NationBuilder began experiencing a distributed denial of service (DDoS) attack yesterday, resulting in intermittent service outages. Your data and financial information is secure, and we will not rest until service is fully restored for everyone.
We are reasonably certain the attack is directed at one of our customers for their political beliefs, and is meant to disrupt upcoming elections.
We know the impact is immeasurable, and we are very, very sorry. We are fiercely committed to serving all of our customers. Everyone has the right to organize – in fact, this is the very reason NationBuilder exists. We are grateful to all of you who have been communicating your support.
Several of my clients experienced downtime. Well, all of them, actually. In the process of calming them down I explained a few simple truths about downtime.
I worked in a datacenter for 7 years. I know what an outage actually means: a handful of members of the company running around with their hair on fire, and everyone else holding their breath, looking at their ringing phone like it’s radioactive, and afraid to check their email. So, as bad as it was for you, it was a thousand times worse for them. Any one of them with clients were doubled over with anxiety, helplessness, and anger.
And remember: this was an outside attack. It’s not like someone left the door to the server closet closed and the equipment cooked all up, or someone tripped over the wrong optical cable, or someone spilled a coke on the wrong server; it was an ATTACK.
Another thing I explained to my clients is that all data centers (and their websites) go down from time to time. All of them. Every single one.
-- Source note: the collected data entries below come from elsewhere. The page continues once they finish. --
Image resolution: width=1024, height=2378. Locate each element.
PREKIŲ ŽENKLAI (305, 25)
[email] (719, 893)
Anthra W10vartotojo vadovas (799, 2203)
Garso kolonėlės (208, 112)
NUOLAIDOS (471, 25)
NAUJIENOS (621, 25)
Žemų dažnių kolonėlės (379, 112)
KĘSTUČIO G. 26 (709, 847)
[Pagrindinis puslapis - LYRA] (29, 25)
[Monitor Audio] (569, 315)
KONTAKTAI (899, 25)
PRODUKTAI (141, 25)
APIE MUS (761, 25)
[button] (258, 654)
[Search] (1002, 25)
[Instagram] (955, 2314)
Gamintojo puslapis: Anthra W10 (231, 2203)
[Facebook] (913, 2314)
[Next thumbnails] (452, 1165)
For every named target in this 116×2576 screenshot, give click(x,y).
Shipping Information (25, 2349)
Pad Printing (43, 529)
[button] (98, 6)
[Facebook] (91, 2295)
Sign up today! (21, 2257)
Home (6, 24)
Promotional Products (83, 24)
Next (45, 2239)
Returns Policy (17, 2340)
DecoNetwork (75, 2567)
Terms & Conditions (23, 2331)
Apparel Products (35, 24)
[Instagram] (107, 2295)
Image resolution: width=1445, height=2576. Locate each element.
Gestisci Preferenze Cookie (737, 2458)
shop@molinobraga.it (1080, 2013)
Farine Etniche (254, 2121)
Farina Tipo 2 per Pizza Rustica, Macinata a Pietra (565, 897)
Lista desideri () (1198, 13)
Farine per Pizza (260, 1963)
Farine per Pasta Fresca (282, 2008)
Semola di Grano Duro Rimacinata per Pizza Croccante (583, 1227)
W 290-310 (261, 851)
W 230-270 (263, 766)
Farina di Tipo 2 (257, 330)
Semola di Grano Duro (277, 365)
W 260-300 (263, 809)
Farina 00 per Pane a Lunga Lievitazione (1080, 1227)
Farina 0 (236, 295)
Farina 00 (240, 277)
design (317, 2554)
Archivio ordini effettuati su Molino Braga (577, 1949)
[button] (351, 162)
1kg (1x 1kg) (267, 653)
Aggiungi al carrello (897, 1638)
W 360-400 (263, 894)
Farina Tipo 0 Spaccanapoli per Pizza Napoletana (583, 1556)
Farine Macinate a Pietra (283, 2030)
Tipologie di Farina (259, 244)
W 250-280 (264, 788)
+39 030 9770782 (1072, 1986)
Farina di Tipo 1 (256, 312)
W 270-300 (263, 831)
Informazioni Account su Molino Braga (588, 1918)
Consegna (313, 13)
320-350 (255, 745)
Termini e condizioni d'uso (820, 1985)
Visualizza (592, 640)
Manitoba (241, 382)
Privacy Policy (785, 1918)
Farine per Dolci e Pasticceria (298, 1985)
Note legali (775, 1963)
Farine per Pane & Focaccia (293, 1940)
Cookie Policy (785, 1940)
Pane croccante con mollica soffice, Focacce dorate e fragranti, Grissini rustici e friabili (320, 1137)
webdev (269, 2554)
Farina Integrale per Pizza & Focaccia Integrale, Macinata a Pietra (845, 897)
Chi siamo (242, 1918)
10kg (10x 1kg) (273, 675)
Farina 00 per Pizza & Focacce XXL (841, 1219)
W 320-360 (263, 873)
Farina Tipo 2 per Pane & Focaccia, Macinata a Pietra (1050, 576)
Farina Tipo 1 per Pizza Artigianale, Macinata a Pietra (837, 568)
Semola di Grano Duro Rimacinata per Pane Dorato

Ebay and Amazon go down all the time – however, their millions spent on redundant infrastructure prevent you from experiencing down time on your end, beyond the occasional spinning beach ball, a page that doesn’t load properly, or a some other odd behavior. If Amazon.com goes down from time to time, your campaign.NationBuilder.com is going to go down from time to time, as well.
So, yeah, hours of downtime is a big damn deal. But in the grand scheme of things, it ain’t a hill of beans. A strong candidate should learn to roll with the punches.